Tanis sighed deeply. “All right. Then tell me about Brandella.”
“She was a weaver when Kishpa knew her. You will recognize her when you see her, Tanis. Of this there is no doubt.”
“But how?” Out in the lake, a pair of waterfowl tried to land on the scummy surface. Squawking in apparent dismay, they took off immediately and flew west. Tanis’s gaze followed them.
“You will know her because Kishpa loved her, and you will be in his memory.” The dwarf tried to look reassuring. “You will come to understand.”
Tanis wasn’t so sure. Nonetheless, he did not pursue the matter.
The dwarf made motions as if to return to Kishpa, and the half-elf asked, “What about you, Clotnik? Why have you done this for the old man?”

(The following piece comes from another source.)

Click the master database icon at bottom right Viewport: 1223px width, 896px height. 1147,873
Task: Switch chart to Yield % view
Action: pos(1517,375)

“This? This is nothing,” the juggler said sorrowfully. “I wanted to make the journey instead of you. Kishpa wouldn’t let me. It had to be you, he said; the search spell had been specific.” He took a deep breath, glanced back at Kishpa over his shoulder, and said in a low voice, “But I don’t believe him. He just didn’t want me to go.”
“Why?”
“For the same reason I wanted to go,” he said obliquely, toying with a bit of sodden bark from the log on which they sat. He tossed the bark away and looked Tanis full in the face. “Should you survive your journey, I will tell you. And you will have things to tell me. But enough now. The time for talk is over. Kishpa is ready.” The dwarf rose, cutting off further questions, and hurried back to the wizard. Tanis followed more deliberately.